Bill Nygren: AI Excitement vs. Historical Tech Hype: Investor Caution Advised

Johnny HopkinsBill NygrenLeave a Comment

In his latest Q2 2024 market commentary Bill Nygren discusses how giant cap growth companies that performed well in 2023 continued their success in 2024, while large cap, slower growth companies that underperformed in 2023 continued to struggle. High-priced growth stocks need to maintain growth rates or high P/E ratios to keep outperforming, but Oakmark does not support above-average growth or P/E beyond seven years.

Historically, excitement around transformative technologies like computers and the Internet did not always yield long-term profits, as seen with IBM, AOL, and Yahoo!.

This historical context suggests caution in assuming today’s AI winners will sustain their advantage.

Here’s an excerpt from the commentary:

At the intersection of the three tailwinds, giant cap growth companies that performed well in 2023 continued to perform well in 2024. At the convergence of the three headwinds, the large cap, slower growth companies that didn’t perform well in 2023 continued to underperform in 2024. So, you can see why we didn’t keep up.

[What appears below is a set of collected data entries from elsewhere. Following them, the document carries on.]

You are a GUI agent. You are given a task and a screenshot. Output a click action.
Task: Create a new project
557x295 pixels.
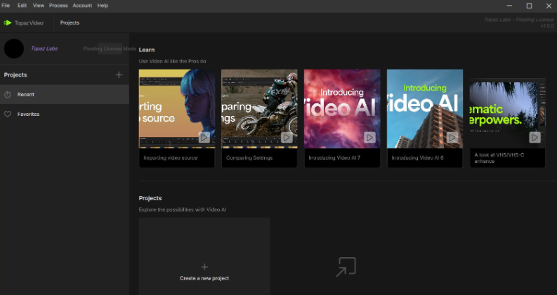pos(204,272)
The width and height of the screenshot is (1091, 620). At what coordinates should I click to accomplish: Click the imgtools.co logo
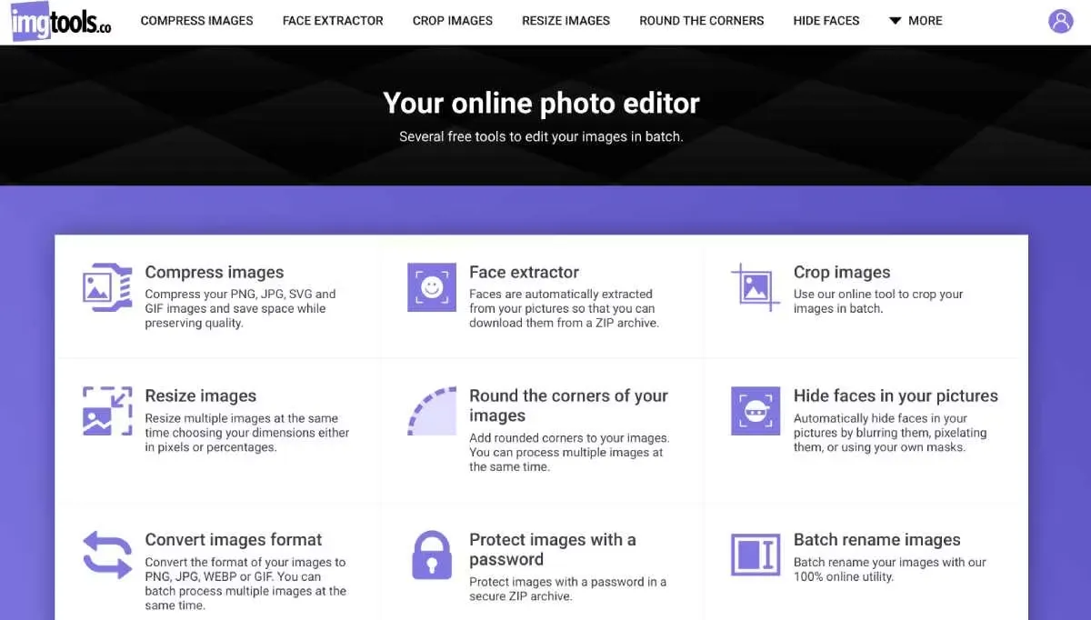point(61,22)
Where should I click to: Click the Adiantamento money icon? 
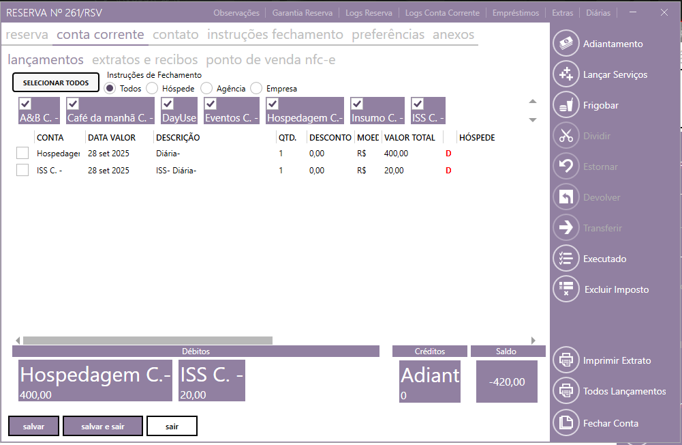click(565, 44)
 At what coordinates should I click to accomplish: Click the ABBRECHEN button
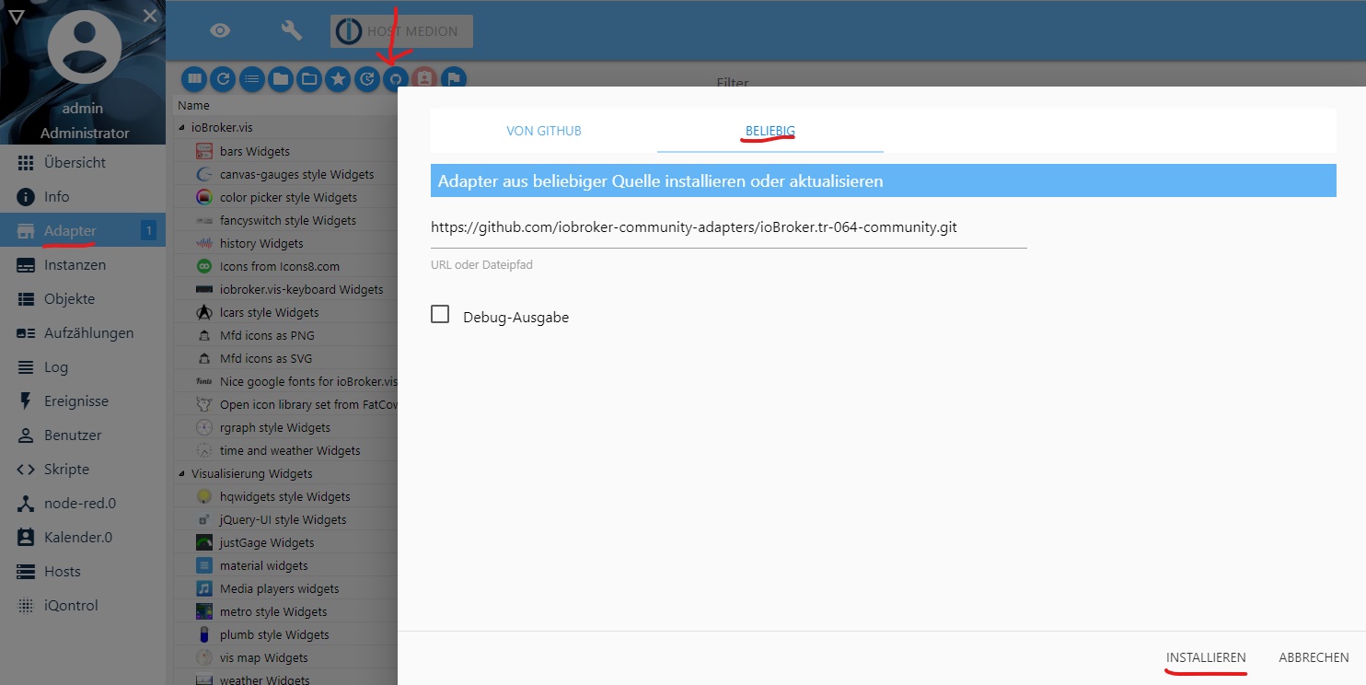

For high-priced growth stocks to continue outperforming, they must either maintain their growth rates long into the future or maintain their high relative P/E ratios. Oakmark uses a longer time horizon than most value investors, but we won’t underwrite either above-average growth or an above-average P/E beyond seven years. Our belief that many growth stocks today are fully valued could be proven wrong if these businesses can sustain their advantage for longer than businesses have in past technology transformations.

There have been two technologies in my career that seem similar to the artificial intelligence (AI) excitement boosting tech stocks today – computers and the Internet.

When I was in business school in 1980, there was so much market interest in the computer manufacturers that IBM was the largest market cap company, and the industry was referred to as “IBM and the Seven Dwarfs” (Burroughs, UNIVAC, NCR, Control Data, Honeywell, General Electric, and RCA). Suffice it to say that profits from computer manufacturing disappointed for all eight companies.

Then in 2000, amidst “dotcom” hysteria, the largest cap Internet companies were Cisco, America Online (AOL), and Yahoo!. AOL and Yahoo! ended up nearly worthless, and Cisco, at a lower share price than in 2000, has lost 80% relative to the S&P 500. We think these results should give pause to anyone believing the AI winners have already been determined.